Locate every line in the records below that contains the word "Cava", and copy each one.

- - - - -

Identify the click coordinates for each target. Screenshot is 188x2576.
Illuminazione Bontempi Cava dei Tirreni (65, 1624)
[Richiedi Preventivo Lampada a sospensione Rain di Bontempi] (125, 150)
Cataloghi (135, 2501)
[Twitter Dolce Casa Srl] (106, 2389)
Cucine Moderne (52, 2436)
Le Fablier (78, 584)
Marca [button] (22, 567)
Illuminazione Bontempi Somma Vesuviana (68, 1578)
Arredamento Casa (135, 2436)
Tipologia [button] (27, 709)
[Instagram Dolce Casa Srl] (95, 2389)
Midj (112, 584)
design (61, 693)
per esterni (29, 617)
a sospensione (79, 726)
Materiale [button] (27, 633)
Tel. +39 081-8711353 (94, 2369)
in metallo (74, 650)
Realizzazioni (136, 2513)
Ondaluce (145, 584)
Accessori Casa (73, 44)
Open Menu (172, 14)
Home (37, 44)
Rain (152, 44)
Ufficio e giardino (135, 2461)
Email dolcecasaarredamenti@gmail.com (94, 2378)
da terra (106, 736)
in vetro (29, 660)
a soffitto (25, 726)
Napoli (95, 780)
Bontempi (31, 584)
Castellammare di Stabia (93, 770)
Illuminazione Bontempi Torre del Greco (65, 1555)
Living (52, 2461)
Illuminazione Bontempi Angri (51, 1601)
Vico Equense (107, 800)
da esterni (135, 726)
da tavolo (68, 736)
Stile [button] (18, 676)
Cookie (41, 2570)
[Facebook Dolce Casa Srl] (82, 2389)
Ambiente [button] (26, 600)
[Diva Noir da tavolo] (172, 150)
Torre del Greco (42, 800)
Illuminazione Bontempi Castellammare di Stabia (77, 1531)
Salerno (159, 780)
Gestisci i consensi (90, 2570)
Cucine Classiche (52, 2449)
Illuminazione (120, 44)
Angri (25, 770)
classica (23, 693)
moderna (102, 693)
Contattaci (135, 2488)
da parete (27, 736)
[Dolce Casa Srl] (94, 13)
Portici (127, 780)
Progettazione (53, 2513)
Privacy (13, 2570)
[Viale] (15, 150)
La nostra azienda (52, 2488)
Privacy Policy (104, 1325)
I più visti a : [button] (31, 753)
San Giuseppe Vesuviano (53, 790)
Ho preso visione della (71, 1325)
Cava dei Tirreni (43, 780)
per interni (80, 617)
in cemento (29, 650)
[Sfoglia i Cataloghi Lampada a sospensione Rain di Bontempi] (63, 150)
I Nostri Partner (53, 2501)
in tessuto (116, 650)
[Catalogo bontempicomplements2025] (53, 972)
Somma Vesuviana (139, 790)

- - - - -

▸ WRITTEN ANSWER
Illuminazione Bontempi Cava dei Tirreni (65, 1624)
Cava dei Tirreni (43, 780)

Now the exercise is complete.